Ekipa z Radzynia Podlaskiego od początku pokazała to, z czego słynie. Bardzo dobrze operowała piłką i potrafiła przeprowadzać składne akcje. Z przodu sporo szumu robił tercet: Piotr Zmorzyński, Tomasz Tymosiak i Adison. Do przerwy goście ani razu nie zaskoczyli jednak bramkarza rywali.
Udało się tuż po zmianie stron, znowu dzięki wrzutce z rzutu rożnego. W ten sposób „biało-zieloni” zdobyli gola w starciu z Lublinianką. Widać, że nauka na treningach nie poszła w las. Tym razem po dośrodkowaniu Zmorzyńskiego piłka spadła pod nogi Wojciecha Jakubca i ten bez problemów wpakował ją do siatki.
Kolejne fragmenty to akcje z jednej i drugiej strony. Gospodarze zagrażali Krzysztofowi Stężale przede wszystkim po stałych fragmentach gry. Groźnie z dystansu uderzał też Fabian Puńko i bramkarz Orląt miał nieco kłopotów z odbiciem tego strzału. „Pozamiatane” było w 73 minucie, kiedy szybką kontrę przyjezdnych przeprowadzili: Zmorzyński i Witalij Mielniczuk. Pierwszy znowu dobrze podawał, a drugi efektownym „szczupakiem” odebrał ekipie JKS nadzieje na zdobycie choćby punktu.
– Na pewno to my byliśmy faworytem tego spotkania. Dlatego dużo rozmawialiśmy z chłopakami przed meczem. Wiedzieliśmy, że przeciwnik skoncentruje się na defensywie i będzie czekał na kontry. Byliśmy jednak uważni i udało się wygrać. Chwała chłopakom, że po ważnej wygranej z liderem nie spoczęli na laurach i ograli kolejną drużyną – ocenia Damian Panek, trener zespołu z Radzynia Podlaskiego. Przekonuje też, że jego młodzi gracze mogą liczyć na częstsze występy.
– Tym razem wpuściłem ich tylko na parę minut. Jesteśmy jednak wysoko w tabeli i na pewno każdy będzie miał okazję pograć zdecydowanie dłużej. Możemy już grać na luzie i dobrze nam to wychodzi.

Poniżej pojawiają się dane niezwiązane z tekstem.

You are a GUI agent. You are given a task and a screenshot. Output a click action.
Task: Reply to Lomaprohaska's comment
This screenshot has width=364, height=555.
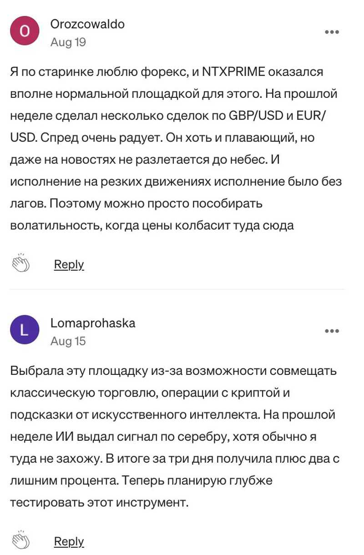69,541
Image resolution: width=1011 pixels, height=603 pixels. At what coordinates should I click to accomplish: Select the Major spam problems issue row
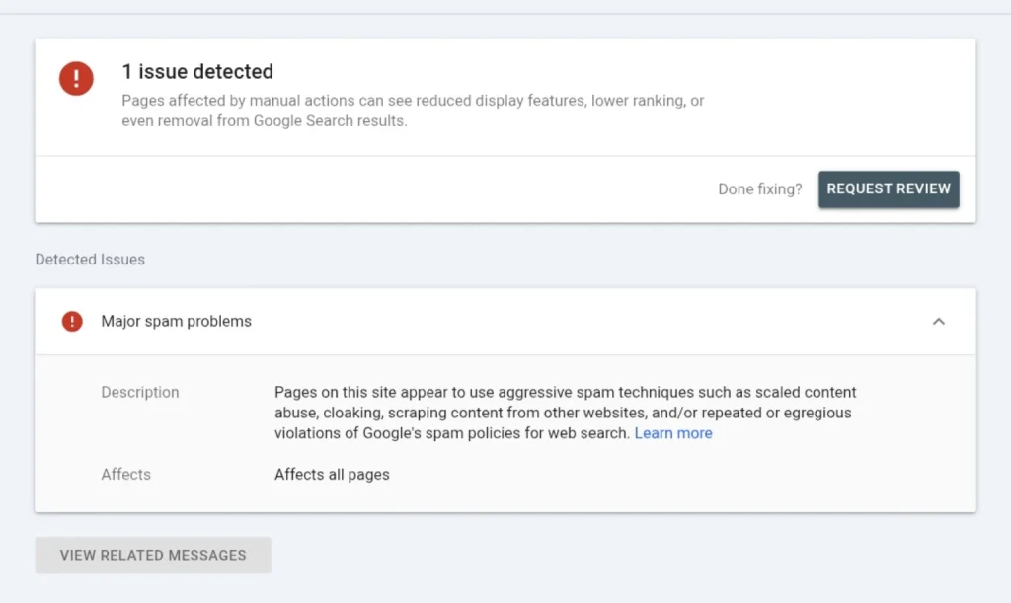coord(176,321)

JKS Jarosław – Orlęta Radzyń Podlaski 0:2 (0:0)
Bramki: Jakubiec (47), Mielniczuk (73).
JKS: Cisek – Wróbel (70 Jamrozik), Klucznik, Saramak, Puńko, Soczek, Sobol (46 Fedor), Bańka (80 Kiwior), Gliniak, Pawlak, Jurczak.
Orlęta: Stężała – Szymala, Jakubiec, Zarzecki, Leszkiewicz, Zmorzyński (88 Kula), Tymosiak (85 Powałka), Kot, Borysiuk, Mielniczuk (90 Nowacki), Adison.
Żółte kartki: Wróbel, Klucznik, Gliniak, Jurczak (JKS).
Czerwona kartka: Klucznik (JKS, 86 min, za drugą żółtą).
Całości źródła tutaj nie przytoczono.